Testing problems are difficult, expensive, and hard to understand. Most software companies have bugs escape the testing cycles and reach customers. How can some of the inherent problems with software testing be eliminated? This book addresses this fundamental issue and helps the reader understand the high-level elements necessary to better execute software test automation and outsourcing initiatives. Although your team may know about test automation, have they ever executed efficiently to meet the goals of faster delivery, better quality, and saving money? If not, this book is a must read. The goal of the book is to help make testing less of an albatross and to provide a guide to software testing success.
If done right, you can: Increase quality, Decrease cost and Increase speed to market. Co-Apple founder Steve Wozniak says that "Software is complex but I'm tired of finding bug after bug that a 5th grader wouldn't have turned in. Virtually every technical product these days includes a lot of software. It's a rare engineer that can write nearly perfect code. Methodical and thorough testing of software is the key to quality products that do what the user expects. Read this book to learn what you need to do!"
Review By: Jennifer Cannon 11/19/2007
Happy About Global Software Test Automation is described as "a discussion of software testing for executives. Now, I'm not an executive, but I still found this book to be informative and practical. It is small and easy to digest, yet filled with straight-to-the-point information that every software executive should read. This book presents some best practices to meet your company's quality goals; explains how software testing benefits the bottom line; and what test strategy can help you as executive make better management decisions, lower testing costs, and accelerate your time to market. .

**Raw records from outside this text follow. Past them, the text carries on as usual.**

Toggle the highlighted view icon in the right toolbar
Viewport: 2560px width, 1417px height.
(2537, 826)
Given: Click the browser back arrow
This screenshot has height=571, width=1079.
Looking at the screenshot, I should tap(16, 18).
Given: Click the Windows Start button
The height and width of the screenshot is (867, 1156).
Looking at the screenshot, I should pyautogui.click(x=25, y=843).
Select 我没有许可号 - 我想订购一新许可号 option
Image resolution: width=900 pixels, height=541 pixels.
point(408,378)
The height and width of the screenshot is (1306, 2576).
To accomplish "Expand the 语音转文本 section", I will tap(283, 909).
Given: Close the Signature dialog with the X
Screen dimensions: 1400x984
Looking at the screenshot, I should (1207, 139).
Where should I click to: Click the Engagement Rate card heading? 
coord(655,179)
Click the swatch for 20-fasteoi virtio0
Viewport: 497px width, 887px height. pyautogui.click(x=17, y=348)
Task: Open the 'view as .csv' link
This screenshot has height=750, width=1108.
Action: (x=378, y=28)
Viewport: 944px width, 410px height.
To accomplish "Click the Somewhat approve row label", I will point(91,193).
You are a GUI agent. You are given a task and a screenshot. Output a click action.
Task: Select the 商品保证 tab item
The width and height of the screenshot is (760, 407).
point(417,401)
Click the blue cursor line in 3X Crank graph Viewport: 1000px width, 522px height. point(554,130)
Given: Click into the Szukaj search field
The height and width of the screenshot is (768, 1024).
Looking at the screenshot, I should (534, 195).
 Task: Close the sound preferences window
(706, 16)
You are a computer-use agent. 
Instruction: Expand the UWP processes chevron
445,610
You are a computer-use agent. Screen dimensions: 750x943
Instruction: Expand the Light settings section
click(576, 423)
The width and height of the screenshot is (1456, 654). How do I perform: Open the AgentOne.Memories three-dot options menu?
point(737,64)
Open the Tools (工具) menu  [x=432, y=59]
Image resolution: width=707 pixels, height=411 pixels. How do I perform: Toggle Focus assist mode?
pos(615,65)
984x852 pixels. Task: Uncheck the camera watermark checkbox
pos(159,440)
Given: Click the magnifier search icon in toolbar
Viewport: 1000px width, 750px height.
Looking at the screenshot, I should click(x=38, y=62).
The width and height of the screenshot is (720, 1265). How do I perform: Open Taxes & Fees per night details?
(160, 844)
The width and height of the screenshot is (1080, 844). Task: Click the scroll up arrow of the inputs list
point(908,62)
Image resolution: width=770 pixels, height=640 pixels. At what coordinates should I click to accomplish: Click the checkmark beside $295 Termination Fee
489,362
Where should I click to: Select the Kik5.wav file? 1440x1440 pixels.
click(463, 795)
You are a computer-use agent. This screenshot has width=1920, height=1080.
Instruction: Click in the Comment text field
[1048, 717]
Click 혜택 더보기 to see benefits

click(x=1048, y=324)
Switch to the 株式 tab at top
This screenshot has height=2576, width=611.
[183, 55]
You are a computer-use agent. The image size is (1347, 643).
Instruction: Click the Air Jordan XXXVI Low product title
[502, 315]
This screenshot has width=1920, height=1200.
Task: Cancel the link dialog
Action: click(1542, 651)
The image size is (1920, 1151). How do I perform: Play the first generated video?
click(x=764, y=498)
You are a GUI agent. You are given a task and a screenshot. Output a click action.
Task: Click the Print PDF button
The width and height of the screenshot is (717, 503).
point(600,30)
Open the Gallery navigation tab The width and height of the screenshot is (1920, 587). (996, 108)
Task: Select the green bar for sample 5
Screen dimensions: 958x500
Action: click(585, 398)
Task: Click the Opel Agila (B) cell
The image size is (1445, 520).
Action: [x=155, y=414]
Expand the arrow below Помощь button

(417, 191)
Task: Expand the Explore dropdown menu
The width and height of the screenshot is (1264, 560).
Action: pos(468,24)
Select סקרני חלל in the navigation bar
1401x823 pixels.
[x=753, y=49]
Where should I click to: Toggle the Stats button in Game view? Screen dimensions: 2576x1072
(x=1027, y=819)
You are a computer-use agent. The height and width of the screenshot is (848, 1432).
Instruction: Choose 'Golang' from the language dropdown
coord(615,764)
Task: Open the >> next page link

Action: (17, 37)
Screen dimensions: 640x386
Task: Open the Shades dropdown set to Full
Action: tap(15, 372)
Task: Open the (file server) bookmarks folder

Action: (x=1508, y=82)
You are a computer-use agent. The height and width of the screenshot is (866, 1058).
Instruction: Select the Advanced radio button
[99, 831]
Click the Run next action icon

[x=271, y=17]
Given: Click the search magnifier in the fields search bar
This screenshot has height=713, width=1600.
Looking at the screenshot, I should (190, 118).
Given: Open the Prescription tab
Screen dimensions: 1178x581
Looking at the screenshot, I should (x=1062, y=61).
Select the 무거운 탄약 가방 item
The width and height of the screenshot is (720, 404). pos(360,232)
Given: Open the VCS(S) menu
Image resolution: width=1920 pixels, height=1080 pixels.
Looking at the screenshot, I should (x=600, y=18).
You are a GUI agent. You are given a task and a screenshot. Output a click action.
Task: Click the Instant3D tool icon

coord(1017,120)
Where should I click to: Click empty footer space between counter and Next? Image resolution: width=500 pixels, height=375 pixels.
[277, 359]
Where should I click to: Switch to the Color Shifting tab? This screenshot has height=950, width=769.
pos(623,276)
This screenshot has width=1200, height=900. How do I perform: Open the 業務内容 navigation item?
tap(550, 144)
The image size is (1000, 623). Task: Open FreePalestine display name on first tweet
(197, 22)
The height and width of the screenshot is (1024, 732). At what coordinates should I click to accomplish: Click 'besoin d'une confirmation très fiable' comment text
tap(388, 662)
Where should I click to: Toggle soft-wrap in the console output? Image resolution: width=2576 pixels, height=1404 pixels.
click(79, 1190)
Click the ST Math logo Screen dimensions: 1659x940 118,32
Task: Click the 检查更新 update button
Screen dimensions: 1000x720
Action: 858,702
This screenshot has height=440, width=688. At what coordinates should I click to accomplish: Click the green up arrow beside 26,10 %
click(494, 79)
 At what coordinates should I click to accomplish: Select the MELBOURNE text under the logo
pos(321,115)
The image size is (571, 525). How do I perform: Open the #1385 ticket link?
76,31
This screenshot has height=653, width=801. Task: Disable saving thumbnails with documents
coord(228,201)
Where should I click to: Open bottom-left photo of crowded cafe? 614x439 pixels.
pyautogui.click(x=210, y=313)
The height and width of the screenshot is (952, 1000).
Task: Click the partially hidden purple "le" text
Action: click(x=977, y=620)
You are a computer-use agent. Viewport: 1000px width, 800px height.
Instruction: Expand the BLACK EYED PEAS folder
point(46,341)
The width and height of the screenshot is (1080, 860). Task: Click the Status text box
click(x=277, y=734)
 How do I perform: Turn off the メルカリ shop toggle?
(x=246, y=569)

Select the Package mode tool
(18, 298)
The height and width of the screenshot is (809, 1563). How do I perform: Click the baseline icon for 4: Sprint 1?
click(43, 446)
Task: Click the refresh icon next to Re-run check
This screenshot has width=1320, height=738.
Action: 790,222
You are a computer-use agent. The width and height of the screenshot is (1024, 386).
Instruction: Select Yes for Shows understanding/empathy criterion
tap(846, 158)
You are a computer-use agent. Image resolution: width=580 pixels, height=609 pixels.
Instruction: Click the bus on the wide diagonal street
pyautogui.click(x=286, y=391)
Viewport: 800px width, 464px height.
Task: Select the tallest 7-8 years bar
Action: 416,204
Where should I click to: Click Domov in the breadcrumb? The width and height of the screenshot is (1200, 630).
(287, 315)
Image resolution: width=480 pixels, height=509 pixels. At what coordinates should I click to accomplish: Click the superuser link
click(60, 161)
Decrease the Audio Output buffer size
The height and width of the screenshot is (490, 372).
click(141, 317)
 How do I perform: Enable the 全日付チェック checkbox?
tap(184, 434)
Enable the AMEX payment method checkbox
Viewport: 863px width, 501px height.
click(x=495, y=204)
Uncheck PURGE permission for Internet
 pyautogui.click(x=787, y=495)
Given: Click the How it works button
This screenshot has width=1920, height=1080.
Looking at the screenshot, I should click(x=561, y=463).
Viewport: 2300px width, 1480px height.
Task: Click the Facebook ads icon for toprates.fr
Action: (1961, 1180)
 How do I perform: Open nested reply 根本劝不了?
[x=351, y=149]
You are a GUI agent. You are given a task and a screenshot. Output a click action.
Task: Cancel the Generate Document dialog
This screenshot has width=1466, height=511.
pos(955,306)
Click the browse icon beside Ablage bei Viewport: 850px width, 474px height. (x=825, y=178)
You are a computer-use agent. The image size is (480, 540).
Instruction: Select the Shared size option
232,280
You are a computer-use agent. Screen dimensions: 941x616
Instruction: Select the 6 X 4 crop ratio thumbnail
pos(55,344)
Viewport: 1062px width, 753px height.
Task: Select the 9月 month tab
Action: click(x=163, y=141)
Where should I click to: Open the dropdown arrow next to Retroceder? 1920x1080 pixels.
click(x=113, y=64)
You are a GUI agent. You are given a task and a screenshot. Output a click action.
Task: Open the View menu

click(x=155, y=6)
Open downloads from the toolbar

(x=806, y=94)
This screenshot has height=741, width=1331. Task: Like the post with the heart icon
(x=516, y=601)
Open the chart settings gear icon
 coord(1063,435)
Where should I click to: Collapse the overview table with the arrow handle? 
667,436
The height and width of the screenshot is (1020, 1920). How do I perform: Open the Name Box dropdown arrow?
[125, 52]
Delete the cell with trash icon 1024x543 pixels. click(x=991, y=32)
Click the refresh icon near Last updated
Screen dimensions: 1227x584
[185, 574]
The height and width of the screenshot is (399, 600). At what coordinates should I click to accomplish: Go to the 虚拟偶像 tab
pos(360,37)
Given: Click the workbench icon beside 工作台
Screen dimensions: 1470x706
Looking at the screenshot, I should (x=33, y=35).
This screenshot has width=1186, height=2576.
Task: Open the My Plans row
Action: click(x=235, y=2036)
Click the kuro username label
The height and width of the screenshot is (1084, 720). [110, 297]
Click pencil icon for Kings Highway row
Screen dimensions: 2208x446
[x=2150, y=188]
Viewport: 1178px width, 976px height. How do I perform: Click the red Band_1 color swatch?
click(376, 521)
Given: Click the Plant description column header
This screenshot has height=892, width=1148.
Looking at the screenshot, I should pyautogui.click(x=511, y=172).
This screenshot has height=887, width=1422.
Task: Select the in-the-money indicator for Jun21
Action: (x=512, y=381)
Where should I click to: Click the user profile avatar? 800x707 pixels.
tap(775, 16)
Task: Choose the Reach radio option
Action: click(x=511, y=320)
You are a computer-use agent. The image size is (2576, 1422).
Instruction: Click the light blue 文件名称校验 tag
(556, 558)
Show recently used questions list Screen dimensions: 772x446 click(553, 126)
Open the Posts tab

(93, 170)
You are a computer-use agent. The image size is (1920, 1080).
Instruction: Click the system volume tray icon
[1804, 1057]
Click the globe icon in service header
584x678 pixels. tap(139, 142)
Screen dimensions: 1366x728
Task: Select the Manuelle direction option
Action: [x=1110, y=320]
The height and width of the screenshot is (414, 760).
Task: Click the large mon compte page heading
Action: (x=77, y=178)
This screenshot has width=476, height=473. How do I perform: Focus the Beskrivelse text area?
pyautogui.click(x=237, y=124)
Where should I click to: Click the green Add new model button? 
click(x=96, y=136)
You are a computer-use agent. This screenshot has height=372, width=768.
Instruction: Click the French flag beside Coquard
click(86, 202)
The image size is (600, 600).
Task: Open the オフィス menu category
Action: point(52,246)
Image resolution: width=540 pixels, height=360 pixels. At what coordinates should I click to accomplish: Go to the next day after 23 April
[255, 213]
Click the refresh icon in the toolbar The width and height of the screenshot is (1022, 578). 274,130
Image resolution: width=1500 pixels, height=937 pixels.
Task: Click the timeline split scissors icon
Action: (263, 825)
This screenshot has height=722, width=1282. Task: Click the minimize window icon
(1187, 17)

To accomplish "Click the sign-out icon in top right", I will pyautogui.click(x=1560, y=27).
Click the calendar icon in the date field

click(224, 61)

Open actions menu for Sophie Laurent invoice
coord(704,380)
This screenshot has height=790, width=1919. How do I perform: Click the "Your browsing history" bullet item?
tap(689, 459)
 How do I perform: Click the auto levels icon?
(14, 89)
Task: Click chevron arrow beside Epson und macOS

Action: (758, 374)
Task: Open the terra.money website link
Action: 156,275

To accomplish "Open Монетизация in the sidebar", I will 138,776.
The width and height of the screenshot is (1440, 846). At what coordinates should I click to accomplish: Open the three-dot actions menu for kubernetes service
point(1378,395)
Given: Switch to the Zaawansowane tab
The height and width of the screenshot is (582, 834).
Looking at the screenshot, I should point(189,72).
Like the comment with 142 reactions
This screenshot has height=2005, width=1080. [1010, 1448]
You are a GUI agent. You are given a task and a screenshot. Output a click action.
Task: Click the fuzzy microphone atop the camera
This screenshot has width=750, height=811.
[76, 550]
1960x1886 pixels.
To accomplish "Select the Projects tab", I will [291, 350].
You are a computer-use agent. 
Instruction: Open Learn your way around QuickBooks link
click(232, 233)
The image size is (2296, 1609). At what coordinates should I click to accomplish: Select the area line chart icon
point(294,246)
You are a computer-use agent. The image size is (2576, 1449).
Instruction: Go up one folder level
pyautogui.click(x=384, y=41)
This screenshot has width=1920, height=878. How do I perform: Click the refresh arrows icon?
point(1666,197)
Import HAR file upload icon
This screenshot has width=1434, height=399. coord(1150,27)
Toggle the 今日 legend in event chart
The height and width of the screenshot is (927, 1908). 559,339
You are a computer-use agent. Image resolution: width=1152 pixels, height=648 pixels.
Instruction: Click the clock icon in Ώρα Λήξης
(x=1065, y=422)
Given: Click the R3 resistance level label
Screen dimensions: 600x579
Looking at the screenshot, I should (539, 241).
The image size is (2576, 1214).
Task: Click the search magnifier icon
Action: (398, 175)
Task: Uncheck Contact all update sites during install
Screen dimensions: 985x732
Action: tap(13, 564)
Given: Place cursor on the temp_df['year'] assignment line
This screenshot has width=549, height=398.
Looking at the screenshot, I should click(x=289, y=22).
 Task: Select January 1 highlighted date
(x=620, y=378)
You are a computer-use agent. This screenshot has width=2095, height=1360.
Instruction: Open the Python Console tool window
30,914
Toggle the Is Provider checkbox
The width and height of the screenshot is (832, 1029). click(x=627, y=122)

Chapter 1 is "The Business Side of Software Testing." Admittedly, as a tester, I don't always think of the "business side" as in dollars, cents, and the "bottom line" as it relates to software testing. Yet for an executive, this chapter is a must-read. It's definitely written in terms that a CEO, COO, CFO, or anyone else on an executive team can relate to and understand. Emphasis is placed on the fact that the bottom line of all business is money. So, if the customers are not satisfied and too much money is spent trying to prevent future losses, the bottom line is adversely affected. Software testing plays an integral part in this equation and directly affects the bottom line. Five core questions are laid out in the first chapter that the entire book will address:
1. Why should you care about and spend money on testing?
2. Why must you treat testing as a strategic effort?
3. Why should testing have its own properly funded budget, separate from development?
4. Why must you have better visibility into quality and testing effectiveness?
5. Why is Global Test Automation your best-practice solution?
Chapters 2 through 5 give the reader information on testing issues. The reader is given an overview of software testing, as well as the pitfalls of manual software testing, test automation, and outsourcing/off shoring software testing, with suggestions to mitigate those pitfalls. The discussions of these topics are high level, but I believe the authors do an excellent job in giving you enough information to understand what software testing is, the possible problems in software testing, and some best practices that can be discussed within the framework of the company's environment. If the reader is a novice to test automation and outsourcing, then these chapters are a must read; otherwise, a browsing of these chapters would suffice.
Chapter 6 discusses the strategies and tactics for Global Test Automation. The benefit of this approach is described as well as a seven-step process of developing this strategy as well as a roadmap to get there. Global Test Automation combines manual software testing, test automation, and outsourcing/offshoring to address the pitfalls discussed in previous chapters and to create a successful test effort that saves time and money.
One thing about the book that I really found helpful was the case studies at the end of most of the chapters. Top level executives and senior managers were interviewed at different software companies and they were asked about their views and "war stories" related to software testing, test automation, and outsourcing. It's helpful to see how other companies handled their challenges and that we are not alone!
Overall, this is an excellent read that I would recommend to any software executive.